**DIRECTIONS FOR THIS TASK**:
Reproduce word for word the stretch from "So in San Diego, a" through "of 15 percent." in the piece below on San Diego's climate emergency declaration.
═════ EXCERPT TO READ
Written by Nicholas Vetrisek
Last week, the San Diego City council declared a symbolic “climate emergency.” City Councilwoman Jennifer Campbell sponsored the declaration and said that San Diego needs to make more progress regarding climate change.
“Climate change in San Diego is not a what-if, it’s a what-now,” she pleaded. “Sea levels are already nine inches higher in San Diego in the last 100 years of record. It’s well past time to sound the alarm.”
So in San Diego, a city that has a massive homeless population, an ongoing illegal immigration crisis, laughably poor city services, and now a coronavirus outbreak, the most important thing the City Council found to focus on was something that the city has already made major progress on. So much progress, in fact, that emissions have been reduced by 24 percent over the last decade, far exceeding the official goal of 15 percent.
City Councilman Scott Sherman voting against the resolution, noting that non-binding resolutions are symbolic and non-binding.
“I don’t vote for non-binding resolutions,” Sherman said. “We should be doing things with tangible, measurable goals.”
At the end of the day, we are looking at a fraction of a fraction of one percent of emissions, meanwhile San Diego is dealing with major issues that the City Council can actually address.
There are many issues plaguing San Diego, but the climate is not one of them. Focusing on symbolic climate change resolutions distracts from things that actually matter to San Diegans, such as improving homelessness and having roads that are actually fit to drive on. This declaration is a cheap political ploy and a disservice to San Diegans that want real problems solved.
══════════
═════ RAW DATA
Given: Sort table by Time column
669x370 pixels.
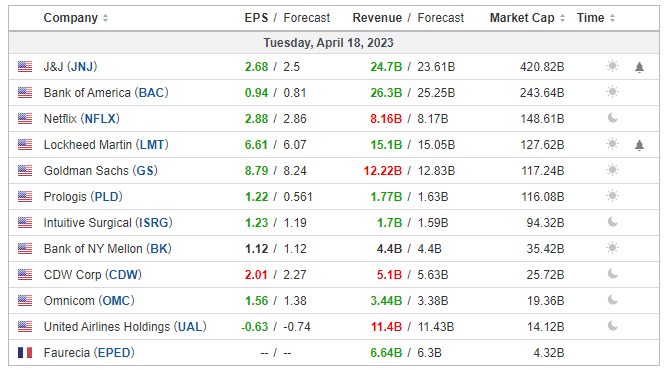Looking at the screenshot, I should click(596, 18).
══════════
**WRITTEN SOLUTION**:
So in San Diego, a city that has a massive homeless population, an ongoing illegal immigration crisis, laughably poor city services, and now a coronavirus outbreak, the most important thing the City Council found to focus on was something that the city has already made major progress on. So much progress, in fact, that emissions have been reduced by 24 percent over the last decade, far exceeding the official goal of 15 percent.